Rewrite the entries below, switching each "Instruction" to "Goal" and leaving everything else unchanged.

> _INFORMATION SHOWN_:
——————————

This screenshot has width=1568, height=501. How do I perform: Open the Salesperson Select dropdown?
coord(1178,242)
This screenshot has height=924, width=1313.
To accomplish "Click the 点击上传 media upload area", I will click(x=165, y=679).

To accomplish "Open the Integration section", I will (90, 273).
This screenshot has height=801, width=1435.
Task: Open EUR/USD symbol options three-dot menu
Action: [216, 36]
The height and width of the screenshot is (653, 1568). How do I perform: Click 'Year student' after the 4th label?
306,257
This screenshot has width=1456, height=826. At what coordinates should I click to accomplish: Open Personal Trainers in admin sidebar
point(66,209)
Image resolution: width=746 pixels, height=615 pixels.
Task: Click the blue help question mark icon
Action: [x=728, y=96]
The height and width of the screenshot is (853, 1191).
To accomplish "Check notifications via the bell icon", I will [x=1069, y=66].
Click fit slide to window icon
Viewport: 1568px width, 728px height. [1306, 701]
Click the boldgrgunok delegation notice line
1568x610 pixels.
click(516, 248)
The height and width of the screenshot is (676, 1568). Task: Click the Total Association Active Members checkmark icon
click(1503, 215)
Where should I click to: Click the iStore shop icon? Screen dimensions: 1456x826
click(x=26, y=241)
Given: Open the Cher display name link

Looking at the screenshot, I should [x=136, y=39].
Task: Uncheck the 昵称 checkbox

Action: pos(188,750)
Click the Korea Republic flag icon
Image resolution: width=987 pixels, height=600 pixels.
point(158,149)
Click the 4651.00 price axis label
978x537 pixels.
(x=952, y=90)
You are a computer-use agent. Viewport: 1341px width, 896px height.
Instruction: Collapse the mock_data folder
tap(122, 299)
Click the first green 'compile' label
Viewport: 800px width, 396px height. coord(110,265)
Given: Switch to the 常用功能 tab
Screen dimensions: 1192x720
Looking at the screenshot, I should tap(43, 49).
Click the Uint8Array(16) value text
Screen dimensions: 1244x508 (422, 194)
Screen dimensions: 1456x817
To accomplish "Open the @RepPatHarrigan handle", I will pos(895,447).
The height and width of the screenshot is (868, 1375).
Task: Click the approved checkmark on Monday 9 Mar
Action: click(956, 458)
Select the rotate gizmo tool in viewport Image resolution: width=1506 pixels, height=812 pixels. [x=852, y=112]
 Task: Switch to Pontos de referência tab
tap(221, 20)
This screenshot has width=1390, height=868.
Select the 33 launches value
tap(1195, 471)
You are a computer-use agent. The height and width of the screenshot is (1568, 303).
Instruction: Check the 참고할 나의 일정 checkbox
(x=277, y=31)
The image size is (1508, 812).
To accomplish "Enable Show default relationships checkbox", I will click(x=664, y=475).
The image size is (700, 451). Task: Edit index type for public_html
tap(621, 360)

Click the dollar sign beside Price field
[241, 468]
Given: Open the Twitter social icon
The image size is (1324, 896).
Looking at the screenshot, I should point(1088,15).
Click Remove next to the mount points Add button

——————————

> _SOLUTION FOR THIS EXERCISE_:
This screenshot has width=1568, height=501. How do I perform: Open the Salesperson Select dropdown?
coord(1178,242)
This screenshot has height=924, width=1313.
To accomplish "Click the 点击上传 media upload area", I will click(x=165, y=679).

To accomplish "Open the Integration section", I will (90, 273).
This screenshot has height=801, width=1435.
Task: Open EUR/USD symbol options three-dot menu
Action: [216, 36]
The height and width of the screenshot is (653, 1568). How do I perform: Click 'Year student' after the 4th label?
306,257
This screenshot has width=1456, height=826. At what coordinates should I click to accomplish: Open Personal Trainers in admin sidebar
point(66,209)
Image resolution: width=746 pixels, height=615 pixels.
Task: Click the blue help question mark icon
Action: [x=728, y=96]
The height and width of the screenshot is (853, 1191).
To accomplish "Check notifications via the bell icon", I will [x=1069, y=66].
Click fit slide to window icon
Viewport: 1568px width, 728px height. [1306, 701]
Click the boldgrgunok delegation notice line
1568x610 pixels.
click(516, 248)
The height and width of the screenshot is (676, 1568). Task: Click the Total Association Active Members checkmark icon
click(1503, 215)
Where should I click to: Click the iStore shop icon? Screen dimensions: 1456x826
click(x=26, y=241)
Given: Open the Cher display name link

Looking at the screenshot, I should [x=136, y=39].
Task: Uncheck the 昵称 checkbox

Action: pos(188,750)
Click the Korea Republic flag icon
Image resolution: width=987 pixels, height=600 pixels.
point(158,149)
Click the 4651.00 price axis label
978x537 pixels.
(x=952, y=90)
You are a computer-use agent. Viewport: 1341px width, 896px height.
Goal: Collapse the mock_data folder
tap(122, 299)
Click the first green 'compile' label
Viewport: 800px width, 396px height. coord(110,265)
Given: Switch to the 常用功能 tab
Screen dimensions: 1192x720
Looking at the screenshot, I should tap(43, 49).
Click the Uint8Array(16) value text
Screen dimensions: 1244x508 (422, 194)
Screen dimensions: 1456x817
To accomplish "Open the @RepPatHarrigan handle", I will pos(895,447).
The height and width of the screenshot is (868, 1375).
Task: Click the approved checkmark on Monday 9 Mar
Action: click(956, 458)
Select the rotate gizmo tool in viewport Image resolution: width=1506 pixels, height=812 pixels. [x=852, y=112]
 Task: Switch to Pontos de referência tab
tap(221, 20)
This screenshot has width=1390, height=868.
Select the 33 launches value
tap(1195, 471)
You are a computer-use agent. The height and width of the screenshot is (1568, 303).
Goal: Check the 참고할 나의 일정 checkbox
(x=277, y=31)
The image size is (1508, 812).
To accomplish "Enable Show default relationships checkbox", I will click(x=664, y=475).
The image size is (700, 451). Task: Edit index type for public_html
tap(621, 360)

Click the dollar sign beside Price field
[241, 468]
Given: Open the Twitter social icon
The image size is (1324, 896).
Looking at the screenshot, I should point(1088,15).
Click Remove next to the mount points Add button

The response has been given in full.